_WHAT YOU WILL DO_
Copy the items word for word, starting at the line that contains "You are a computer-use" and ending at the line that contains "(x=275, y=714)".

_DATASET_
************

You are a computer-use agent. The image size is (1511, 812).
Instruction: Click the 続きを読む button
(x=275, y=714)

************

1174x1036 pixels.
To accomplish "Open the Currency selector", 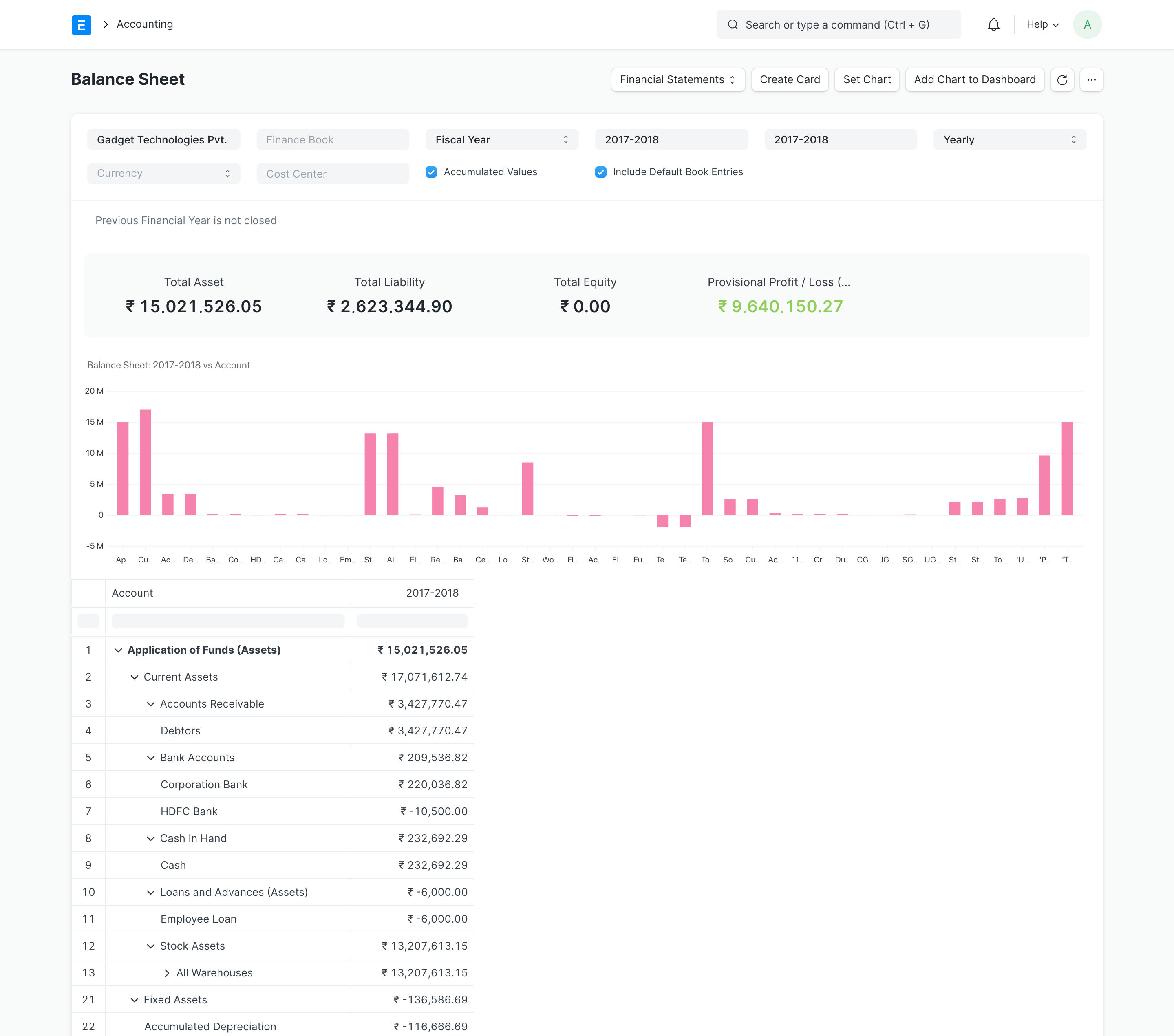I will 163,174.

************

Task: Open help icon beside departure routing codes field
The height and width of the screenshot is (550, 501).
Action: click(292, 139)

************

_SOLUTION TO THIS TASK_
You are a computer-use agent. The image size is (1511, 812).
Instruction: Click the 続きを読む button
(x=275, y=714)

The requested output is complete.